From May to July 2020, I worked with Reinis Cirpons and Murray Whyte under the supervision of Prof. James Mitchell to extend the GAP Semigroups package. We worked mostly on free idempotent semigroups (free bands) and finitely presented idempotent semigroups.

Largely, semigroup theory is painfully abstract. Though it has applications in the theory of computation and other niche areas, I struggle to explain the basic concepts in a way which would excite my non-mathematical friends. So I was delighted to see, over the course of the summer, that through their definition via presentations, free bands are an exception to this rule. The idea of this blog post is to introduce the concept of the free band, and some basic big questions about it, in a way which requires very little mathematics. However, I hope that mathematicians will get some entertainment out of reading this too.

Pick some whole number $n$, and choose $n$ different letters or characters. I will keep an example in mind as I go through this post, and in this example, I will take $n=4$, and use the set of **letters** $\{a,b,c,d\}$. We call this set an **alphabet**, and we can create **words** out of this alphabet by taking finite sequences of letters: for example, $a$, $acc$, $abcdba$ and $aaaaaaada$ are all words.

The **free band** over this alphabet $\{a,b,c,d\}$ then consists of all possible words, but we will impose a rule which says that certain pairs of different letter sequences actually represent the same word. You could think of this as every word in English having multiple different spellings: the spellings may be distinct and may correspond to different sequences of characters, but they represent the same thing (for example, *color* and *colour*).

In the free band, the rule is that any chunk of letters can be doubled, and the resulting word is still equal to the original. Conversely, if a word contains two chunks of letters next to each other that are equal, we can cancel out one of the chunks to leave only one. So, by doubling the chunk $ab$, I get $ab=abab=ababab$, and this chunk can appear in bigger words: $cabd=cababd$. A chunk can also be a single letter: $bccd=bcd$.

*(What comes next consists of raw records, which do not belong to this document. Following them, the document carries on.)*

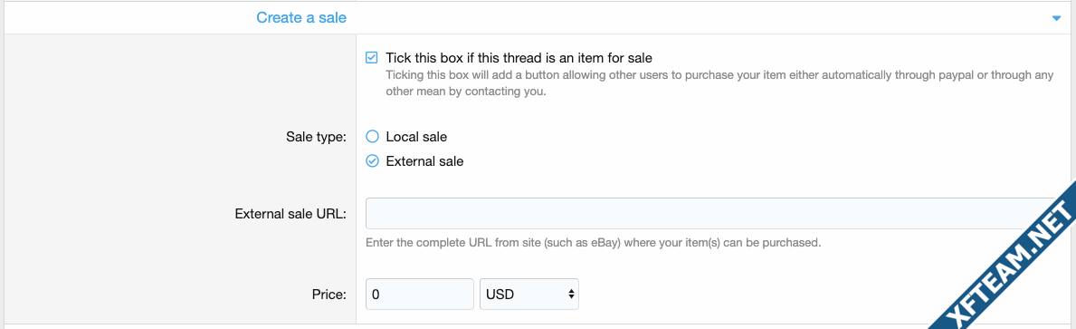This screenshot has height=329, width=1076.
Task: Focus the External sale URL input field
Action: 714,213
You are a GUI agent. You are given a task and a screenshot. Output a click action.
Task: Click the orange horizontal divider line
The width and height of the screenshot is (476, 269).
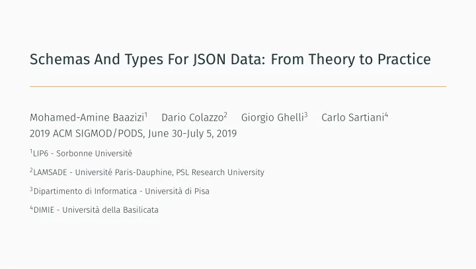pyautogui.click(x=238, y=86)
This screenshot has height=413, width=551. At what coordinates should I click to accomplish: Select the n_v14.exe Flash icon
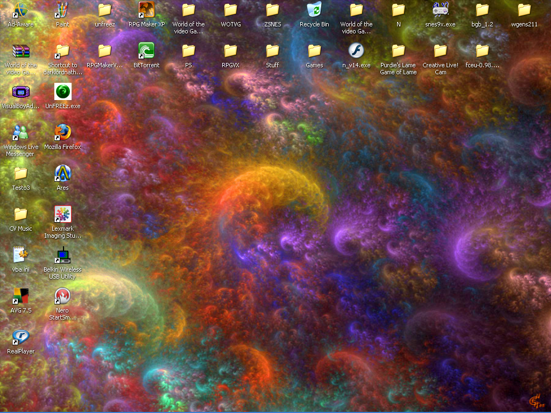(x=356, y=51)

Sometimes, it can take a lot of complicated steps to show that two words are in fact, through a sequence of duplications and cancellations, equal in the free band. For example, I claim that the following two words are equal: $abcacba = abcba$. Can you come up with a sequence of cancellations and duplications of chunks that will lead you from one to the other? If it’s better than my solution below, which took me a good hour and access to three papers to produce, please let me know in the comments!

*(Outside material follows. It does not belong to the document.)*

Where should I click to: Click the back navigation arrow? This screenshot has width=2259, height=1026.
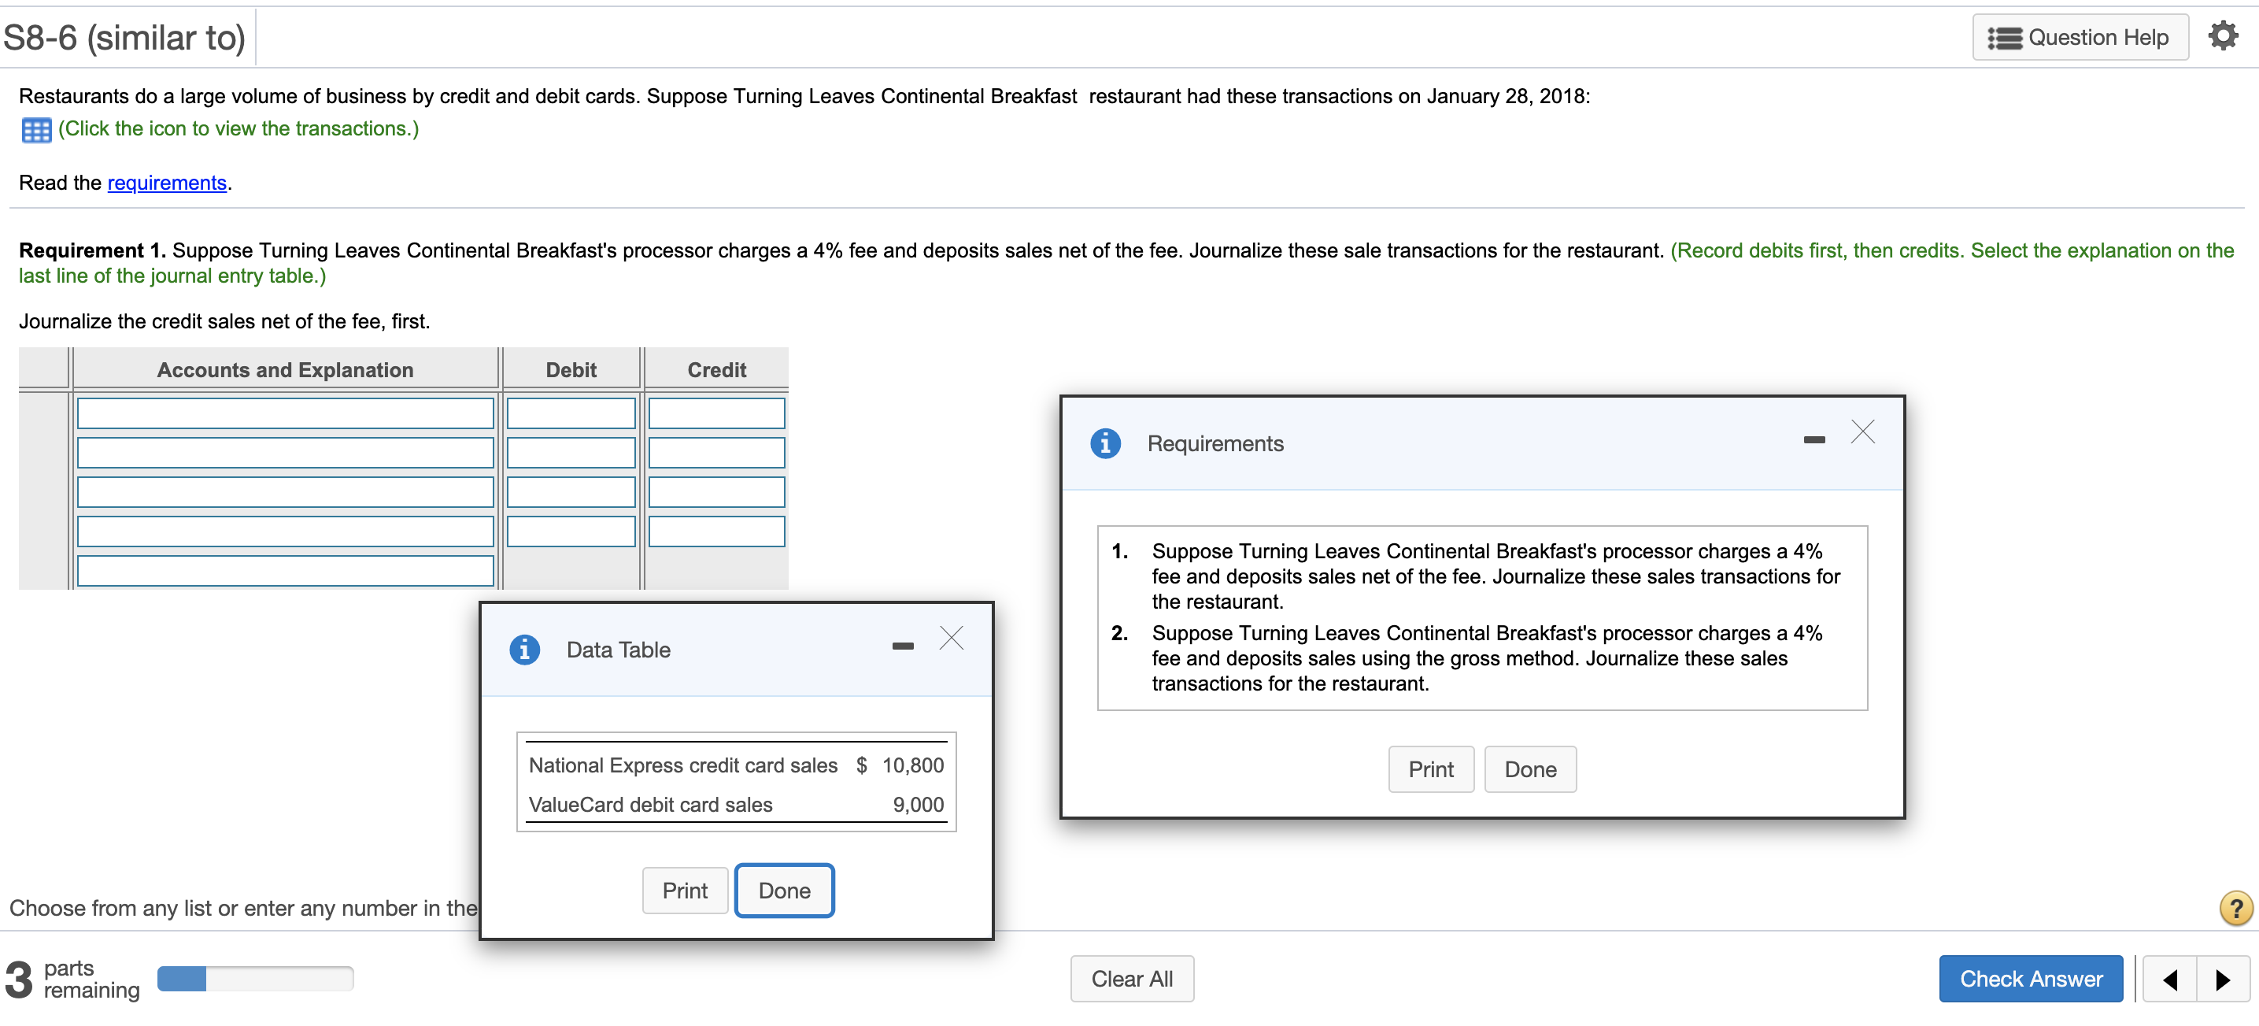pyautogui.click(x=2170, y=979)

The complexity of the proof I’ve just shown demonstrates that although the setup is simple to describe, complicated maths is needed to solve some of the harder problems. I’ll leave some references at the bottom of this post for anyone who is interested in finding out more.

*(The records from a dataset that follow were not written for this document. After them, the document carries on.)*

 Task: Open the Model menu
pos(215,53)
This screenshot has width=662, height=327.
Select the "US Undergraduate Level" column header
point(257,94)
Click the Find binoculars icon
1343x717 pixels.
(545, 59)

For a mathematician, some natural questions that might arise when we define the free band are:

- How many actually different words are there in the free band? Can we get infinitely many distinct words, or is there only a finite number of possibilities?
- Given two sequences of letters, how can I tell whether they actually represent the same word?
- For very long words with lots of different letters, how long does it take to find the answer to 2.?
- If I know two words are equal, how can I infer the sequence of duplication/cancellation steps to get from one to the other?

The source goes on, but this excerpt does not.